Nina Cunningham, founder of Quidlibet, a legal research consulting firm in Illinois. She has given more than $33,000 to GOP candidates and causes in the past three election cycles, according to the Center for Responsive Politics. She is the Illinois State chair of the Republican Jewish Committee’s women’s committee.
I’ve reported previously here on various Republican connections with Clarion Fund:
- the Republican Jewish Coalition mailed free copies of Obsession to every Jewish and Christian clergymember in the U.S.
- Clarion hired Republican consultants to arrange screenings of the film in Arizona and Michigan
- Clarion distributed 28 million copies of Obsession in the weeks prior to the election, after one of Clarion’s websites derided Obama’s national security experience and praised McCain’s.

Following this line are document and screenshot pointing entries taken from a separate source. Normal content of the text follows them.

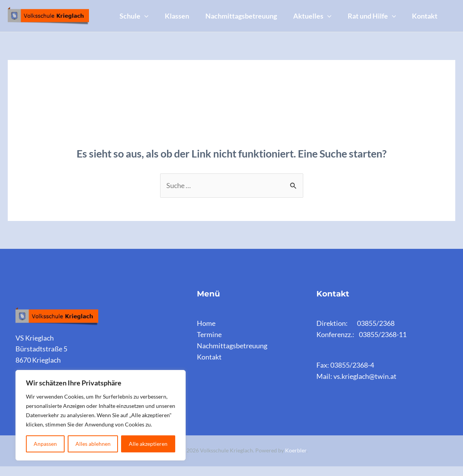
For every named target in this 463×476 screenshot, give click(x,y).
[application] (145, 10)
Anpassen (45, 443)
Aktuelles (320, 10)
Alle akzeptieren (148, 443)
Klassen (180, 10)
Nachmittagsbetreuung (247, 10)
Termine (209, 344)
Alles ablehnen (93, 443)
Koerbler (296, 460)
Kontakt (133, 31)
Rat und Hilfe (382, 10)
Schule (135, 10)
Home (206, 333)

- Aish HaTorah’s co-founder has extensive business and political ties with Republican national leaders, especially Tom Ridge as well as Ileana Ros Lehtinen and others.

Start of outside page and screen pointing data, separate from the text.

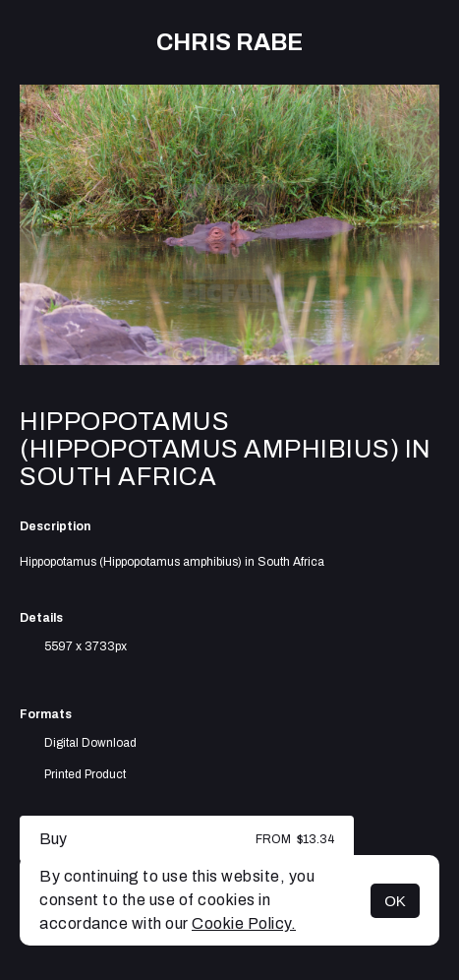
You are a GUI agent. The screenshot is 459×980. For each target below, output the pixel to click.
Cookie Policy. (244, 923)
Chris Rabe (229, 42)
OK (395, 900)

In other words, Clarion Fund is practically a bought and paid for arm of the Jewish wing of the Republican Party. Aish HaTorah, in turn, as Jeffrey Goldberg has noted, is practically an arm of the rightist settler movement. All this leads one to believe that a group of far-right Israeli-American Orthodox Jews have teemed up with Republicans in order to kill two birds with one stone. They can exploit fears of Muslims and Islam to drum up American Jewish support for a pro-settler/pro-Israel political agenda AND flay the Democrats, who allegedly are soft on terror, specifically Muslim terror.
It’s seamy and nasty, but utterly in keeping with the lies and histrionics which characterize the Republican Jewish right and the Orthodox pro-settler right.

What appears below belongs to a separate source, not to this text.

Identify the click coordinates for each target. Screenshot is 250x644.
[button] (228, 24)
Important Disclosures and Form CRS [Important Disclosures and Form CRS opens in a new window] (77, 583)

Among the dumb concepts that George Bush created (or his speechwriters) was an “Axis of Evil” consisting of three countries. An axis only has two ends, not three. So rhetorically what Bush said seems a mangling of the language. In this post, I originally wanted to include Clarion Fund, Aish HaTorah, the Settler movement, and GOP in my Jewish Axis of Evil. But that was way too many axes, so I had to slim it down to only two.